A real story from my life:

Before meeting my wife, I had hooked up with a few coworkers. I had been with the company a while, and these things happen. One year I brought her to the company Christmas party, and she asked if I’d slept with any of the girls that worked there.

I looked at my wife and said, “I’d never lie to you. Yes, I have, but why does that matter? I’m with you, not them, and I love you deeply. You have no reason to worry about my past flings. I think it’s better that we trust each other and not ask each other questions to which we don’t want to know the answers.”

My wife agreed and appreciated my directness. She admitted I was right and that it’s better to leave the past in the past. She never asked me anything like that again, and I’ve never asked her.
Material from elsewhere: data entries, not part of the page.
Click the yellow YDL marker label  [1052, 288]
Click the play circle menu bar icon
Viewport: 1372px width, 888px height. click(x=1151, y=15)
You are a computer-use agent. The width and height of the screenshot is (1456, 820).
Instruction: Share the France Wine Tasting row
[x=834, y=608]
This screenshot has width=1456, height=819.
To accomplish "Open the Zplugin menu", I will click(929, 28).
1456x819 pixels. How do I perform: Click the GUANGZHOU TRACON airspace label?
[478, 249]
Read: Reasons Your Girlfriend Breaks Up With You

Believe in Your Partner’s Good Intentions

Don’t manifest a negative reality by embracing negative thoughts.

When you constantly think about all the terrible things your partner could be doing or thinking, it shows through your body language and communication.

Negative thoughts lead to negative emotions. After enough time, you’ll slowly push your partner away.

Try this instead.

Think about all the nice things they’ve ever said or done. Practice gratitude for them and all their best qualities. Daydream about a wonderful and healthy relationship. Approach each new day with positivity and love.

Keep things light and fun. Please don’t ask questions trying to lead them into a trap. Ask questions of genuine interest. Focus on laughter and joy.

And as you do all these things, know that you’re naturally motivating your partner to reciprocate by acting more positively. And remember, we’re all humans. Just because your partner steps on your toes doesn’t mean they intend to.

Read: 10 Proven Ways to Keep Relationships Exciting in 2023

Have Self-Respect

Respect yourself enough not to become a crazy person.

Embrace yourself and remind yourself of the value you bring. Don’t live in a place of feeling
unworthy.
If your partner has done something that makes you feel bad, address it directly. Set boundaries and don’t budge on them.

Once you’ve voiced your feelings, come to a fair agreement with your partner and move on. If your partner has reassured you that you are safe with them, give them the benefit of the doubt.

If your requests are reasonable, but your partner refuses to meet those requests, respect yourself and be okay with letting go of a toxic relationship. Staying in an unhealthy relationship will only make your insecurities worse!